- TEXT SHOWN -
* * *
Recently, I had the experience of receiving some scathing evaluations from a group of students in a cultural linguistics course I taught. Since I have always had good to great evaluations (and great evals. from the university evaluators), I took time to ponder the comments. There was an unusual amount of venting on the part of the students. This appeared to be the result of having had to take a course most didn’t want to take but needed for student teaching, and/or to improve a grade average.

The course was too hard some said, and the text was followed too closely. (Hmmm…) A number of students in an Early Childhood Education Master’s Degree Program which was discontinued mid stream were placed in my linguistics class–a class for which none had any of the prerequisite experience to understand the subject matter.

I worked at making the class ex-perience leveled for all the various students…but obviously failed for
those who struggled with the content and terminology. I created study outlines, brought in videos, etc…. I think I could have stood on my head, spit wooden nickels and nobody would have cared.

Here’s my point: evaluations from students, I find, have little to do with the quality of the course instruction provided. I have no solution to offer as a better format or system, but I think it would behoove us to delve into the evaluation system and improve it–making it one that is meaningful and helpful…and in some way able to counteract the hidden agendas of disgruntled students.

– J.V. Latin, Teacher Education Program, National University, San Jose, CA

Gender Choice and the Sciences

Professor Patricia Selinger, in a recent opinion piece in this journal, bemoans the continuing low proportion of women in the (physical) sciences. She notes that the number of women earning bachelor’s degrees in such “highly marketable” fields such as computer science peaked in the 1980s and has fallen since. She notes that “while women today make up 30 percent of doctors and lawyers and 50 percent of the overall workforce, they represent fewer than 10 percent of engineers.”

Professor Selinger views this situation with dismay, and attributes it to the way our culture treats boys and girls. She holds that what we don’t have but do need to create in homes and schools is a culture that tells girls that it is cool to be an engineer or programmer.

It seems to me that a problem with her perspective is that over the last quarter of a century, our culture has gone to great lengths to encourage the participation of women in the sciences and engineering in particular, and collegiate life in general. This has been backed up [by] advertising campaigns and grants, as well as affirmative action. In fact, women now constitute a disproportionately large percentage of the undergraduate population–almost 55 percent, with some experts predicting that this figure could well hit 60 percent by the end of the decade. So there already has been a concerted effort to create the culture Professor Selinger desires, and women are just not choosing to study in the disciplines she hopes they would.

I want to offer another perspective, one that I feel more accurately fits the current reality. From this perspective, research has increasingly proven what parental observation has suggested all along, viz., that there are significant cognitive and emotional differences between men and women, that these differences are not so much cultural as biological, and that these differences are in great measure what result in the statistical disparities in gender choices of profession. In particular, that women choose to become engineers in fewer numbers than men is not deplorable, so long as their choices are free, that society has enough engineers, and that the occupations chosen by women who forego engineering are worthwhile.

I think we need to develop a culture that says it is cool for a girl to be a programmer, but one in which she doesn’t feel pressured to make choices in accordance with anyone else’s agenda. And we need to develop a culture that remembers that boys need to be encouraged to develop whatever their talents are, as well.
* * *
- RECORDS PROVIDED -
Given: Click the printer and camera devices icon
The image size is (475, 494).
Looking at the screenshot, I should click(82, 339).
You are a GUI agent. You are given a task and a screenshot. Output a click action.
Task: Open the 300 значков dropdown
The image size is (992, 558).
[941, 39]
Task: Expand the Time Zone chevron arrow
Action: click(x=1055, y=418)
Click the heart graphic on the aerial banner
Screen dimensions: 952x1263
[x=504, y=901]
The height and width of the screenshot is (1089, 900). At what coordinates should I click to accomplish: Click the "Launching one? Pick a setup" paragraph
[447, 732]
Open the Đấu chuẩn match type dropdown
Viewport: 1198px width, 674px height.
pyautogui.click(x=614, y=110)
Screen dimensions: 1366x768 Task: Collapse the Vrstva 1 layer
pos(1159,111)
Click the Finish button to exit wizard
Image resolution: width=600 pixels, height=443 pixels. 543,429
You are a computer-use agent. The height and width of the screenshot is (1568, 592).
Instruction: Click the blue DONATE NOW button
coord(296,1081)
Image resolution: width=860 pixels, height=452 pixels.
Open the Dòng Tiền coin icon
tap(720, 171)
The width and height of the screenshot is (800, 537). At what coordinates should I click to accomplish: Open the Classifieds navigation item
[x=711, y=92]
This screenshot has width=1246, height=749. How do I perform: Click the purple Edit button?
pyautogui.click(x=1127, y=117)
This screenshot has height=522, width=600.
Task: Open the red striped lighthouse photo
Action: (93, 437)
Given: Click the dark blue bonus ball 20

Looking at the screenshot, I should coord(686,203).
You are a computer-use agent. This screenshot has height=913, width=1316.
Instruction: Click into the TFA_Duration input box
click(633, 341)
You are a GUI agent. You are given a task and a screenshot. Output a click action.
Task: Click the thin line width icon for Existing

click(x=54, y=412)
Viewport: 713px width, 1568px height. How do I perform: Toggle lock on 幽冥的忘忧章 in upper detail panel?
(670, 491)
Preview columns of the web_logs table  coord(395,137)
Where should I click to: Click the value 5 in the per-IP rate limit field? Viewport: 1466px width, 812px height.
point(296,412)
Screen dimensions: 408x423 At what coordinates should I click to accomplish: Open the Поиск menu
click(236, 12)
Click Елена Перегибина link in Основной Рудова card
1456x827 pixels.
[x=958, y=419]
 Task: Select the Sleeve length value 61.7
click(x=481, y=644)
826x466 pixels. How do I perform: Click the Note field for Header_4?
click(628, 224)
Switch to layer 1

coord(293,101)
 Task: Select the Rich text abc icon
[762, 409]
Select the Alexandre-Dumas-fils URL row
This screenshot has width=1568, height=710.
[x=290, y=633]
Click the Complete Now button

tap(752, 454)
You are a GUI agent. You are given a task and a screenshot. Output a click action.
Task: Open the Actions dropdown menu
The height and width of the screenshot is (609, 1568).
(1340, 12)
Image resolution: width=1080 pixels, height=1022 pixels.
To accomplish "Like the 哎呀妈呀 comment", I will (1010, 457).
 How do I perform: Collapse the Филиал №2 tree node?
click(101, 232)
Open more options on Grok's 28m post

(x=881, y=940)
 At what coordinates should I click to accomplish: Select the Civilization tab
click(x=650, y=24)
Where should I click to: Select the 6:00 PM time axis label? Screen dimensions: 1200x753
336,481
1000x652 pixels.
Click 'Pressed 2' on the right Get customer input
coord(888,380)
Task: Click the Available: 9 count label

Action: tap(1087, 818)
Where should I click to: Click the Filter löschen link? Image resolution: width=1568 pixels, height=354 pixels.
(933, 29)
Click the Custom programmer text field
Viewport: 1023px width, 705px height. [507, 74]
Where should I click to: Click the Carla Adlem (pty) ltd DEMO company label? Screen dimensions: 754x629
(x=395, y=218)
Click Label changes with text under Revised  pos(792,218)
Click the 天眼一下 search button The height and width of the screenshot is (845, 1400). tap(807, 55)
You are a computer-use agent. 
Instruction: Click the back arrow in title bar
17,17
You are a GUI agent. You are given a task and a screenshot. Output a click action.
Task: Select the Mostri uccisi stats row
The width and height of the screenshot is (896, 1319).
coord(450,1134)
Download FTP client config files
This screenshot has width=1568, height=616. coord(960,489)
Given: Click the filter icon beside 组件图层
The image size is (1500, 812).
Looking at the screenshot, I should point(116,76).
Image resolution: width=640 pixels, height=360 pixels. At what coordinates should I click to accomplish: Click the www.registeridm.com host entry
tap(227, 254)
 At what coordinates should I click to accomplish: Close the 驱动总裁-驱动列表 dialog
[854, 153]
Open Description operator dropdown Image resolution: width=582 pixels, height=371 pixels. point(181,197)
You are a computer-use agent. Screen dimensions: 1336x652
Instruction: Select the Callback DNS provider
* * *
- TASK REQUIREMENTS -
Copy the text between "It seems to" and "hopes they would.", inclusive, changing every "advertising campaigns" to "publicity drives".

- ANSWER TO THE PROBLEM -
It seems to me that a problem with her perspective is that over the last quarter of a century, our culture has gone to great lengths to encourage the participation of women in the sciences and engineering in particular, and collegiate life in general. This has been backed up [by] publicity drives and grants, as well as affirmative action. In fact, women now constitute a disproportionately large percentage of the undergraduate population–almost 55 percent, with some experts predicting that this figure could well hit 60 percent by the end of the decade. So there already has been a concerted effort to create the culture Professor Selinger desires, and women are just not choosing to study in the disciplines she hopes they would.